Images do not belong in the copy. Retype all the entries below exactly.

[Pixel coordinate grounding data]
────────────────

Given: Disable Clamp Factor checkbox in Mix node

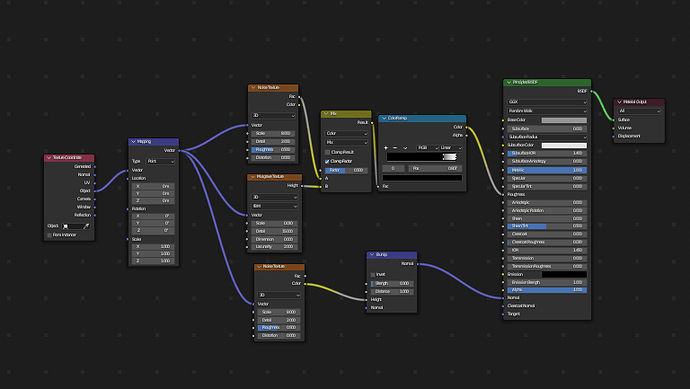Looking at the screenshot, I should tap(327, 161).
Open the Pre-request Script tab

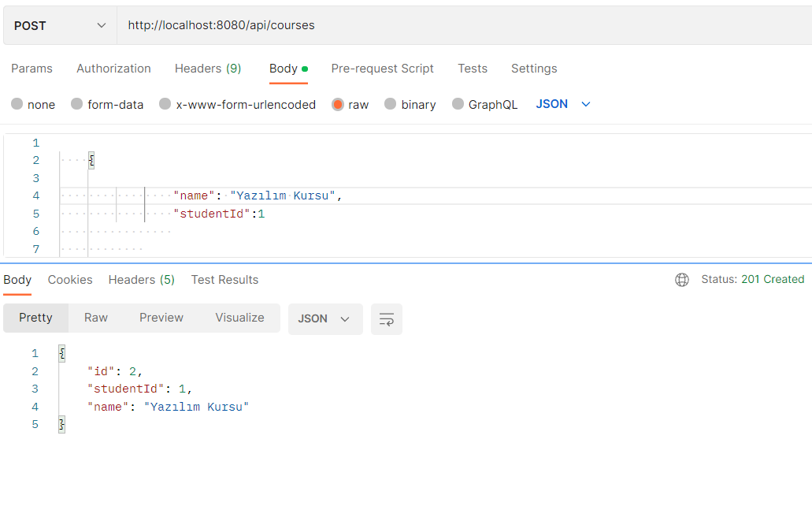(382, 69)
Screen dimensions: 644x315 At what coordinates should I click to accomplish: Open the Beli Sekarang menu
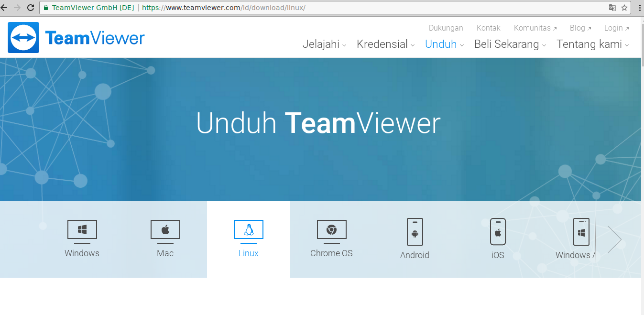point(507,44)
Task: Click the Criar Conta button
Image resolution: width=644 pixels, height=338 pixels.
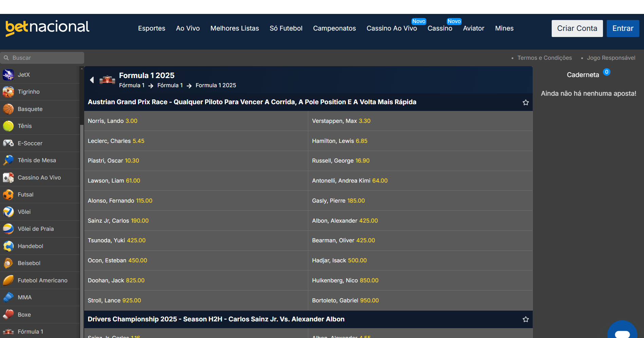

────────────────

### Reply to the exercise
Given: Disable Clamp Factor checkbox in Mix node

Looking at the screenshot, I should tap(327, 161).
Open the Pre-request Script tab

(382, 69)
Screen dimensions: 644x315 At what coordinates should I click to accomplish: Open the Beli Sekarang menu
point(507,44)
Task: Click the Criar Conta button
Image resolution: width=644 pixels, height=338 pixels.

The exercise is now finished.